Following her death a serious incident review was set to be carried out by Norfolk and Suffolk NHS Foundation Trust (NSFT).

Ms Mann was a primary carer for her mother, who had dementia, and the inquest heard that respite care arranged in the last months of her mother's life helped to lessen the burden of her caring responsibilities.

Following her mother's death in late 2017 she moved to Sheringham and re-explored her care plan with mental health professionals, but started booking more foreign holidays and increasing her debts.

Community mental health nurse Alison Swanson said Ms Mann felt she had "an entitlement to 'me time'" and that spending helped to alleviate her feelings of loneliness.

Clinical support worker Simon Pawsey, who saw Ms Mann several times between November 2018 and January 2019, said she had been anxious about difficulties with debt and problems with her personal independence payment (PIP) application to the Department for Work and Pensions.

In a journal entry from January 2019, Ms Mann said she was feeling depressed and expressed suicidal thoughts.

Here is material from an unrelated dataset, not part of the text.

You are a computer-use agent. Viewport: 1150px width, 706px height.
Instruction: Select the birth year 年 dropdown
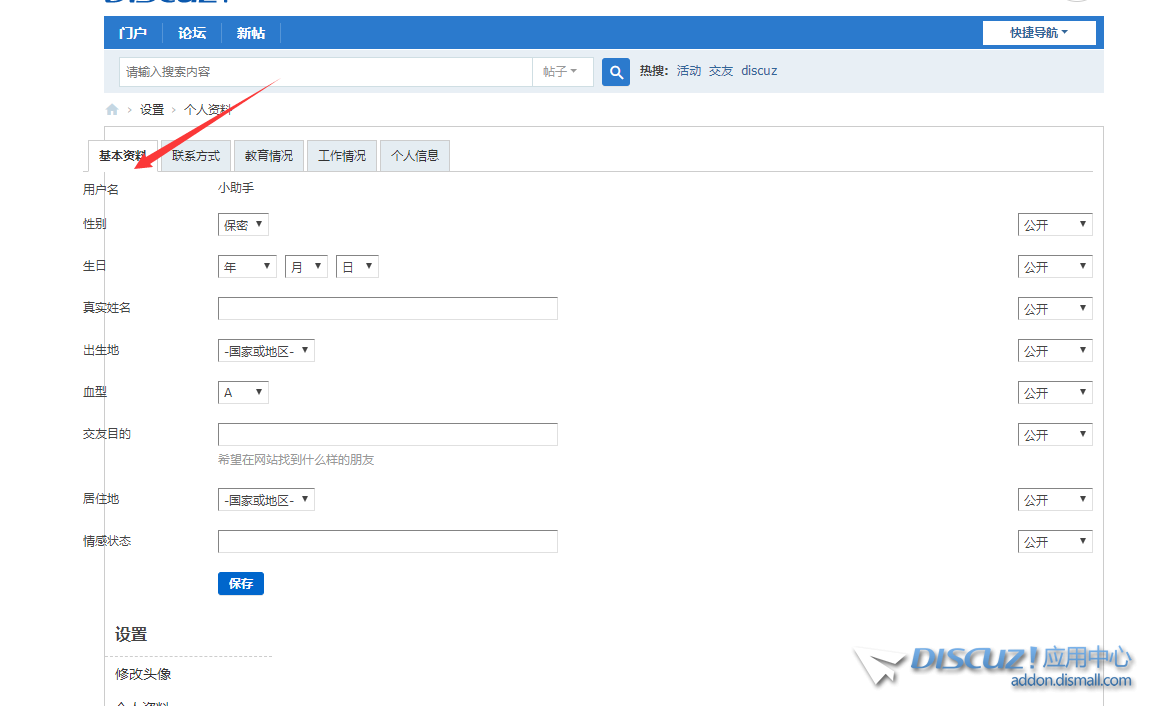click(247, 267)
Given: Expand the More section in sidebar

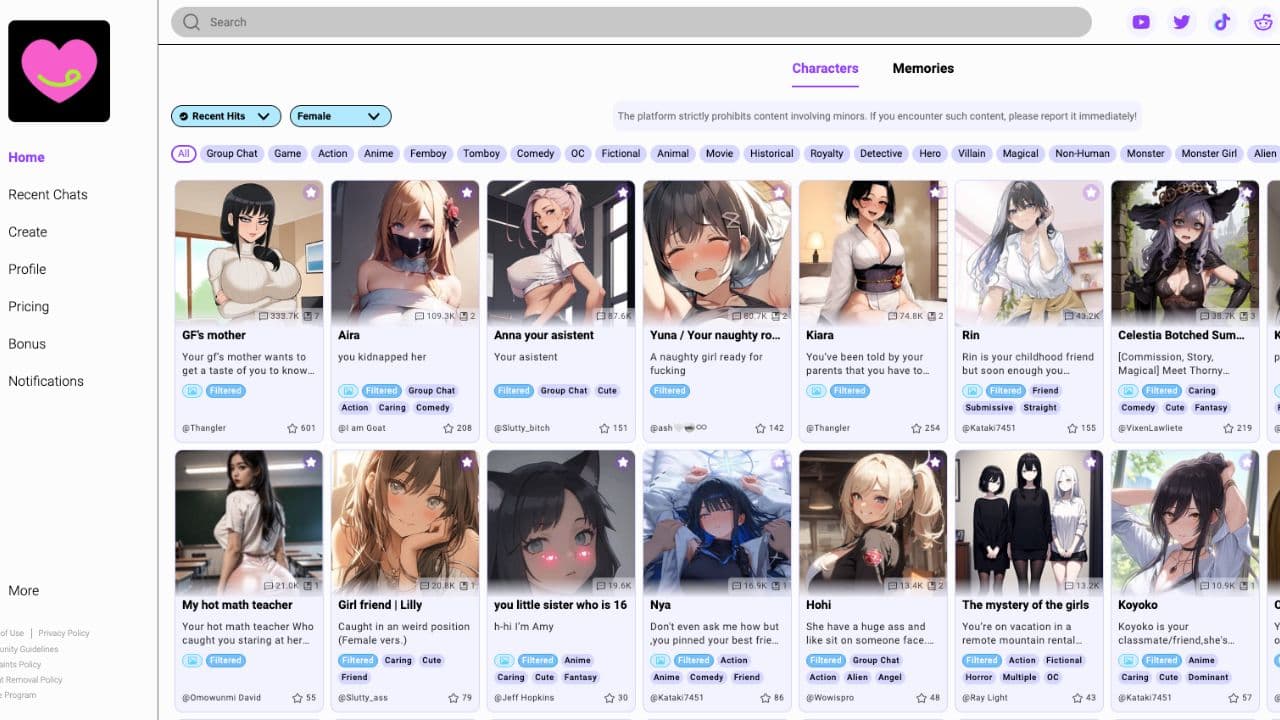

In a statement Mr Pawsey - who found Ms Mann's body after attending her address when she failed to answer phone calls from support workers - said there had been no obvious decline in her mental state but that it was agreed that she should be "kept an eye on".

Yvonne Blake, area coroner for Norfolk, recorded a narrative conclusion that Ms Mann had taken her own life but that her bipolar affective disorder may have affected her ability to understand the consequences of her actions.